Quattro Castella (Reggio Emilia), 7 giugno 2026 – Libero, generoso, ironico, artista e mecenate. È morto alle 20.30 di ieri, sabato 6 giugno, all’età di 76 anni, Remo “Ramon” Del Monte, scultore, poeta, insegnante e storico militante comunista di Montecavolo di Quattro Castella, in provincia di Reggio Emilia. Era noto anche come viticoltore e produttore dei lambruschi ‘Rosso Stalin’ e ‘Rossissimo Lenin’.
Il problema di salute meno di due giorni fa
Era stato colpito da un ictus meno di due giorni fa ed era ricoverato all’ospedale di Baggiovara in condizioni apparse fin dall’inizio disperate. La notizia della sua scomparsa, improvvisa e inaspettata, ha suscitato profondo cordoglio ben oltre i confini reggiani, tra i tanti amici e compagni che avevano condiviso con lui battaglie politiche, iniziative culturali e progetti artistici. Lascia la compagna Franca Pinizzotto. A darne notizia sui social l’amico Alessandro Fontanesi.

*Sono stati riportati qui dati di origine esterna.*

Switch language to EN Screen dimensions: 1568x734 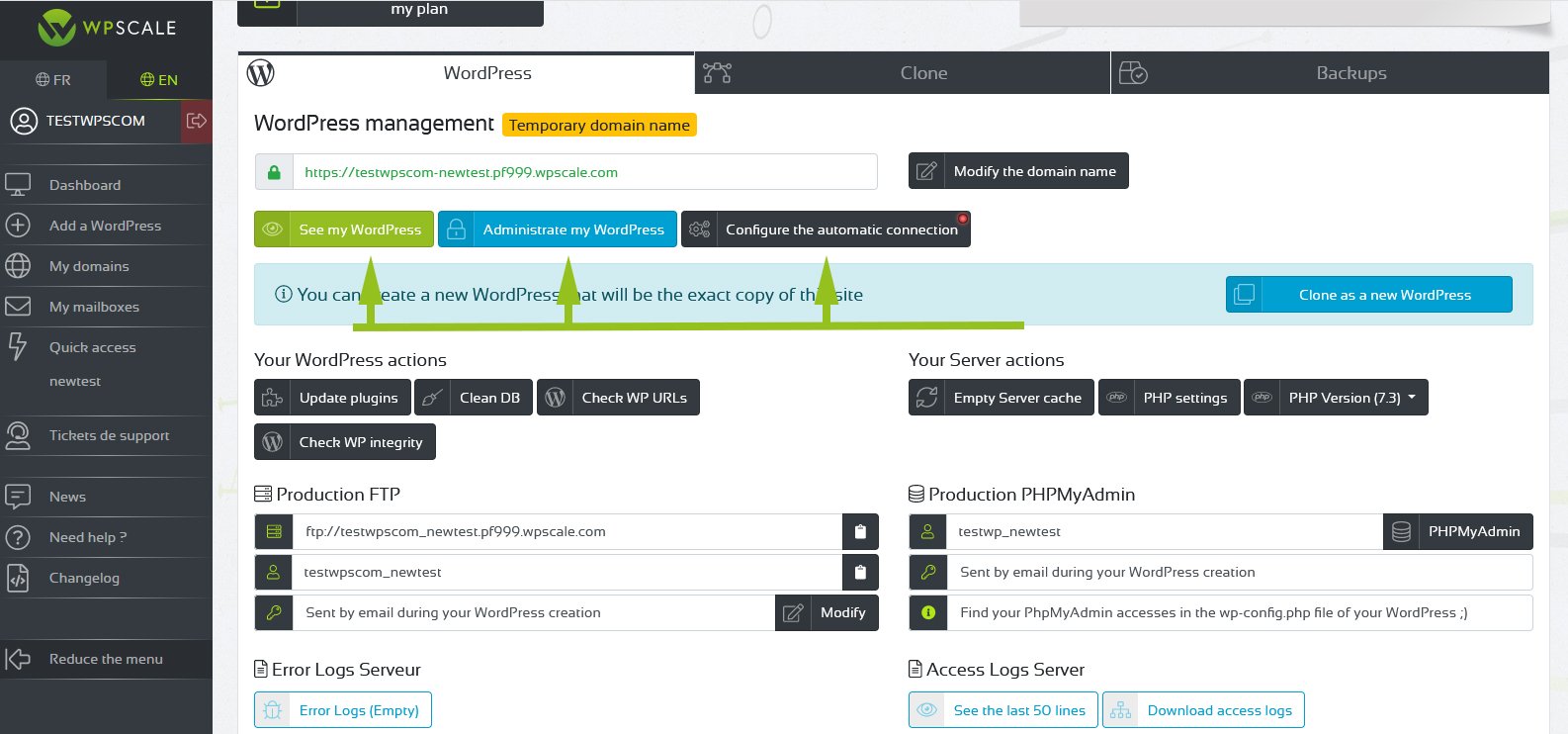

Un comunista della vecchia scuola
Ramon era un comunista della vecchia scuola, legato con coerenza alle proprie idee e capace di tradurle in un’instancabile attività politica e culturale. Era stato esponente Democrazia Proletaria, del Partito marxista-leninista italiano, poi segretario di Rifondazione comunista e consigliere comunale a Quattro Castella. Uomo di grande cultura e spessore morale, amico di intellettuali come Alfredo Gianolio, conosceva profondamente la storia e le tradizioni della sua terra, alle quali aveva dedicato anche studi e pubblicazioni. Ad esempio, con Oddone Bruno Saltini aveva scritto ‘La tana della tigre’, volume sulla Resistenza partigiana nell’Appennino reggiano.